WHAT IS REQUIRED. Render the portion of the data that opens with the line containing "You are a computer-use agent. 500x700 pixels." and closes with the line containing "The height and width of the screenshot is (604, 1000)." as a Markdown table with columns headed No. and Entry. Give each line its own numbered row and omit blank lines.

··· THE DATA

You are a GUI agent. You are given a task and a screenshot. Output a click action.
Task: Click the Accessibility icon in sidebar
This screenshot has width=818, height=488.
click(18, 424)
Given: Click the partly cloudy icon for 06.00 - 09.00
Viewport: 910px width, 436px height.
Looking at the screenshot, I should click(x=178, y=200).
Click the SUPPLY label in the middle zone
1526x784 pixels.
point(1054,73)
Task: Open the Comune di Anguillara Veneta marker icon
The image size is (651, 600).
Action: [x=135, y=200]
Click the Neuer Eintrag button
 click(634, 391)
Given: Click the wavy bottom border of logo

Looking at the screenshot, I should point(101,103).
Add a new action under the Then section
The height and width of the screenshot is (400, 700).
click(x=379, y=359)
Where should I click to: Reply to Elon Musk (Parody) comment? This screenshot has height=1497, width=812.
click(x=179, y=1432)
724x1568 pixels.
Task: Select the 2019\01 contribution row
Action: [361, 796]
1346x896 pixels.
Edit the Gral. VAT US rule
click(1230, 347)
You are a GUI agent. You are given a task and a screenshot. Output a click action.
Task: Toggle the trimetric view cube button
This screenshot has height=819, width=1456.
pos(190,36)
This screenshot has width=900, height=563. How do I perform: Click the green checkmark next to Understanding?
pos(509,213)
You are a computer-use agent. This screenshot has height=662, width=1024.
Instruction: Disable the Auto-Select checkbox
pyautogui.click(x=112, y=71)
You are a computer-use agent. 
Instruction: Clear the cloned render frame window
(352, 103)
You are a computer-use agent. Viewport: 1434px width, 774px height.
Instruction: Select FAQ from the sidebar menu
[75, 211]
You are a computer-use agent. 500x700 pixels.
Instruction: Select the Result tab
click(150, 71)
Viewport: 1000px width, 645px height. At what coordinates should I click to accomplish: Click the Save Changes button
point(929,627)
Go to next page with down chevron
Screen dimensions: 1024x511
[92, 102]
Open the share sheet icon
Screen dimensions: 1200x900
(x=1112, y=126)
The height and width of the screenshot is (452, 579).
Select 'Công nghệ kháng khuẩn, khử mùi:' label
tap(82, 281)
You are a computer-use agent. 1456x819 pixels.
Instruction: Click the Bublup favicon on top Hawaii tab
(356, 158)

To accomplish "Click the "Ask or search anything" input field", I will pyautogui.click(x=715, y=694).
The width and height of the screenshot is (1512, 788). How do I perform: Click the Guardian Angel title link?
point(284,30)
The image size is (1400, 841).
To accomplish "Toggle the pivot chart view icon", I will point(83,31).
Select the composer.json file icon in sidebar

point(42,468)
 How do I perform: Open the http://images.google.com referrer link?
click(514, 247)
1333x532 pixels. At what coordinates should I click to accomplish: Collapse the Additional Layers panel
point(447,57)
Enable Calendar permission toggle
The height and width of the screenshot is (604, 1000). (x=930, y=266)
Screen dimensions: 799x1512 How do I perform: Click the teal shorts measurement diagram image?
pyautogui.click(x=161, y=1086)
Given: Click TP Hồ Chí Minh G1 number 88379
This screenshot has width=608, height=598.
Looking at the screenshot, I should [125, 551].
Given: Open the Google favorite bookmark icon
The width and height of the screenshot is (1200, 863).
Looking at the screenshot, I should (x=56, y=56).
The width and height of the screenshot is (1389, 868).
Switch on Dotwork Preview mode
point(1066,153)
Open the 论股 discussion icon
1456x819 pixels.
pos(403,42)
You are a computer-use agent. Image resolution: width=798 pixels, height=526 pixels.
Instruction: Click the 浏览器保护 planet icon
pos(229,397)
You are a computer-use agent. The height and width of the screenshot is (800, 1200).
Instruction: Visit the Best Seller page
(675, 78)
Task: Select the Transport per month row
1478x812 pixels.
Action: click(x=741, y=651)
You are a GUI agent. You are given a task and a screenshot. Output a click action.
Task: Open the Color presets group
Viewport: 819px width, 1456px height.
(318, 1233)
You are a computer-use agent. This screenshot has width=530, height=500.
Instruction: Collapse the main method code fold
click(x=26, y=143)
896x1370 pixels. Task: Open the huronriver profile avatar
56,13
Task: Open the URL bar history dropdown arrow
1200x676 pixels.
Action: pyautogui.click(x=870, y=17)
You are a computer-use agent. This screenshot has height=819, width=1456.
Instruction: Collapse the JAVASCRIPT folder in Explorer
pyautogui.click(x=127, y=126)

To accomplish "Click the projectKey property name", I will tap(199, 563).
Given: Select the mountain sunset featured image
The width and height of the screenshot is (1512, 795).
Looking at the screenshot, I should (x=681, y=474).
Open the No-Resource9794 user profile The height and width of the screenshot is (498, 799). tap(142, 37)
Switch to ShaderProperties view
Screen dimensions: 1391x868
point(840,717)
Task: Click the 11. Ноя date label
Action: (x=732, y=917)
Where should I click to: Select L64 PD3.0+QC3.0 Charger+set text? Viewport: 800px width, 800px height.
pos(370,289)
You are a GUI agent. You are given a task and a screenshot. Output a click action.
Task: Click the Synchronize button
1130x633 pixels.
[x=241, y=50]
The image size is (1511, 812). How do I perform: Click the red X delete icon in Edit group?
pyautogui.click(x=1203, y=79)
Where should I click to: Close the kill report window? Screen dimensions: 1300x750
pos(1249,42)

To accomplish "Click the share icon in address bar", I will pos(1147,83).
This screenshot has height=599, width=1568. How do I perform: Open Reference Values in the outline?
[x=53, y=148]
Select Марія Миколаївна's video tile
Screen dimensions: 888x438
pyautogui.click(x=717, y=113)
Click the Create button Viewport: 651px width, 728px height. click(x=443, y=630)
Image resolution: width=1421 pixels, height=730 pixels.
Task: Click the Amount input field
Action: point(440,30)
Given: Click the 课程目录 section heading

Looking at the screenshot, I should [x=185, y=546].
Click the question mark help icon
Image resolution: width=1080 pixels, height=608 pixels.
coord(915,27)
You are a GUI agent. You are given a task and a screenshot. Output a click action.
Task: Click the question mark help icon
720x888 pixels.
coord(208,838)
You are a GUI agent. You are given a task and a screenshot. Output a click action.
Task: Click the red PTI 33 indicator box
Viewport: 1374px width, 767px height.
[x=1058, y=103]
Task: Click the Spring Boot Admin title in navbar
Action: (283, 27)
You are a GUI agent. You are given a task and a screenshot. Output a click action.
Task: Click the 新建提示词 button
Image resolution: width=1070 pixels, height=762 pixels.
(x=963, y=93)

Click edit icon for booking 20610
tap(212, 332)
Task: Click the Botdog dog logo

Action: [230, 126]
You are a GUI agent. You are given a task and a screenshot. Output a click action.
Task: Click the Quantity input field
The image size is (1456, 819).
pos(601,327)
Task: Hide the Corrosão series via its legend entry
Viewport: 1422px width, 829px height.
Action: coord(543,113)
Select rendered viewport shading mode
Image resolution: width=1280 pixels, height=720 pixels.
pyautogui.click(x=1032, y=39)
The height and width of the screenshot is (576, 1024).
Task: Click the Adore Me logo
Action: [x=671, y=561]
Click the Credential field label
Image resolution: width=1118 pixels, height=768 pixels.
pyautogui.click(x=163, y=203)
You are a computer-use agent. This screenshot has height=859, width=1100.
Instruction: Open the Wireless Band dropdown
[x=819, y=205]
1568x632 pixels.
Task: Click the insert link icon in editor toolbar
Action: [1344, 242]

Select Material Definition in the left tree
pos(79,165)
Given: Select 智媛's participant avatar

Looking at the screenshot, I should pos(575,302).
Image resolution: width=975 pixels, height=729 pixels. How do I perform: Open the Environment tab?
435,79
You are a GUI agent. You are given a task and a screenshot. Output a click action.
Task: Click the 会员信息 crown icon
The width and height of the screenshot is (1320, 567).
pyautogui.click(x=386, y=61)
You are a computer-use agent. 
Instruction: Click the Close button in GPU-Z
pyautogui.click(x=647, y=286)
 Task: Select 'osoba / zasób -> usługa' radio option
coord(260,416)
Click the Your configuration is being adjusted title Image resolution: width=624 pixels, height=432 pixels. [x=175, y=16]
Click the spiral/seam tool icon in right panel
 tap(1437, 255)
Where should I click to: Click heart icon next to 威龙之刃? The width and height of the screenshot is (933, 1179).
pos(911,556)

······

RESULT OF THE EXERCISE.
| No. | Entry |
|---|---|
| 1 | You are a computer-use agent. 500x700 pixels. |
| 2 | Instruction: Select the Result tab |
| 3 | click(150, 71) |
| 4 | Viewport: 1000px width, 645px height. At what coordinates should I click to accomplish: Click the Save Changes button |
| 5 | point(929,627) |
| 6 | Go to next page with down chevron |
| 7 | Screen dimensions: 1024x511 |
| 8 | [92, 102] |
| 9 | Open the share sheet icon |
| 10 | Screen dimensions: 1200x900 |
| 11 | (x=1112, y=126) |
| 12 | The height and width of the screenshot is (452, 579). |
| 13 | Select 'Công nghệ kháng khuẩn, khử mùi:' label |
| 14 | tap(82, 281) |
| 15 | You are a computer-use agent. 1456x819 pixels. |
| 16 | Instruction: Click the Bublup favicon on top Hawaii tab |
| 17 | (356, 158) |
| 18 | To accomplish "Click the "Ask or search anything" input field", I will pyautogui.click(x=715, y=694). |
| 19 | The width and height of the screenshot is (1512, 788). How do I perform: Click the Guardian Angel title link? |
| 20 | point(284,30) |
| 21 | The image size is (1400, 841). |
| 22 | To accomplish "Toggle the pivot chart view icon", I will point(83,31). |
| 23 | Select the composer.json file icon in sidebar |
| 24 | point(42,468) |
| 25 |  How do I perform: Open the http://images.google.com referrer link? |
| 26 | click(514, 247) |
| 27 | 1333x532 pixels. At what coordinates should I click to accomplish: Collapse the Additional Layers panel |
| 28 | point(447,57) |
| 29 | Enable Calendar permission toggle |
| 30 | The height and width of the screenshot is (604, 1000). (x=930, y=266) |